Quizá por eso el dolor de la pérdida nos parece la medida del amor. Cuanto más lloramos y cuanto más tardamos en recuperarnos, más sentimos que amamos a quién nos ha abandonado, a quién no se ha atrevido a cruzar fronteras, grandes o pequeñas, para estar a nuestro lado. Admiro a todos los que se pelean y protestan para cruzar ríos y mares, para reivindicar el derecho a amar sin más restricciones que los que ponen la cartera delante. Ojalá muchas de esas parejas consigan reunirse por fin y alguna decida, quizá, que merece la pena pasar la próxima pandemia bajo el mismo techo.

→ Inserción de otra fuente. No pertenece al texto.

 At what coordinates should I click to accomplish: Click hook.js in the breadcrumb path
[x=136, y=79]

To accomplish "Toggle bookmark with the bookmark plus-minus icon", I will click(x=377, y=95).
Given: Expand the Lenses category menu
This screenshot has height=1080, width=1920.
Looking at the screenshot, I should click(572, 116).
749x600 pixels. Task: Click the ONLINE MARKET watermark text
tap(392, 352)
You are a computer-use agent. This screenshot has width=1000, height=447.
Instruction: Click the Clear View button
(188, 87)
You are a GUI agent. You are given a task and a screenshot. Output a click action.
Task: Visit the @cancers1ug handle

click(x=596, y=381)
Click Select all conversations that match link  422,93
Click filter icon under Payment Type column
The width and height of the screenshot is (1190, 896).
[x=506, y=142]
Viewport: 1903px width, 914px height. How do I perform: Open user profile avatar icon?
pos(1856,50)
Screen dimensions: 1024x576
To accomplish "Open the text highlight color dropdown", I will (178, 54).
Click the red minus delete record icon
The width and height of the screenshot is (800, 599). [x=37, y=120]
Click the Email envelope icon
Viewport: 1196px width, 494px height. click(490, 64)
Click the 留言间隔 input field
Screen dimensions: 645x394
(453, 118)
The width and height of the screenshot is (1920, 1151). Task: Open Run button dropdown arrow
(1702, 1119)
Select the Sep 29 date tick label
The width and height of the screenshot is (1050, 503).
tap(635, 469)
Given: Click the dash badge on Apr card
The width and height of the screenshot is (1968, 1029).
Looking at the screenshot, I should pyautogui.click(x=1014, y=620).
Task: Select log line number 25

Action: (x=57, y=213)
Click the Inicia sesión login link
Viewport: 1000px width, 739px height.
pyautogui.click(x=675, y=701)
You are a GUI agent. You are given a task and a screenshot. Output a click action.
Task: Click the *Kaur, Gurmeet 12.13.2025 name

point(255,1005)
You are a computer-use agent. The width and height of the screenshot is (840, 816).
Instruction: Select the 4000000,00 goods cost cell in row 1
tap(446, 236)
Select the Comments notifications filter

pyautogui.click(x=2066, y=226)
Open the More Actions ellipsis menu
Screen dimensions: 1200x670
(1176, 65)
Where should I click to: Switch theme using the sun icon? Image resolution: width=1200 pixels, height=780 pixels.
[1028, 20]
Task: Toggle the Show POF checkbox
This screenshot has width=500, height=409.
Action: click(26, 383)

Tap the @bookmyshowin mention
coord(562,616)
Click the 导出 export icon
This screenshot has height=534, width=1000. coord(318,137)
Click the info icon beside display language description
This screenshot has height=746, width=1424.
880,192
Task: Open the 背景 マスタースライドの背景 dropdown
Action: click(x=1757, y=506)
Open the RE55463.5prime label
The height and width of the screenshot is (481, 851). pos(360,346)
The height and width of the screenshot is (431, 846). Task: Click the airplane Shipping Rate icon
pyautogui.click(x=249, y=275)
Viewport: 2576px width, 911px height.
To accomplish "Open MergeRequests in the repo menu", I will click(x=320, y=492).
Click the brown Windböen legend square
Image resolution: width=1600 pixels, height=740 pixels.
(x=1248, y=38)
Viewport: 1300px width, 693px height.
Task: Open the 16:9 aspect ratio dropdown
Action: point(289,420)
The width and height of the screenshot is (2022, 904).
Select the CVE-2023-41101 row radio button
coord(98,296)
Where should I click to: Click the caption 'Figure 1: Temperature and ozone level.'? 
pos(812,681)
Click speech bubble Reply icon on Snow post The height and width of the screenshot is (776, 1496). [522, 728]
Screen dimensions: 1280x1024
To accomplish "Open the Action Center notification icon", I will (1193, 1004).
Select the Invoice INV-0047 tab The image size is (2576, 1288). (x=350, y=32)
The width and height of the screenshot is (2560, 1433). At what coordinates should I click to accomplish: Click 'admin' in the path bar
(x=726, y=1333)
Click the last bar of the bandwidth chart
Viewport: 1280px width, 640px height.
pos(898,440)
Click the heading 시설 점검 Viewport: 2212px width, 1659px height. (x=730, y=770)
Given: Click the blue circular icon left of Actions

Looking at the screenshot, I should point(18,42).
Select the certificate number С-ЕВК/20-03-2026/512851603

Un consejo: hay que ser muy valiente para optar por la vida compartida, porque cuando uno cruza esa frontera puede que no haya marcha atrás, puede que no se arrepientan de hacerlo. Otra vez pienso en que el amor de verdad, el que sangra y cura, exige siempre valentía y automáticamente tarareo a Xoel López “Pero fue la última parte, la parte más difícil, esta vez fue mi propio miedo, fue mi propio miedo el que casi me deja ciego/ Ahora entiendo el sentido de las cosas, el equilibrio de la balanza, el polvo de las estrellas, las rocas que ahora son arena/ Ahora entiendo que cada espina, que cada pequeño arañazo, cada cuchillo por la espalda, fue tan solo un pequeño trámite, tan solo una excusa idiota, hace tiempo que yo ya no sonreía tanto”.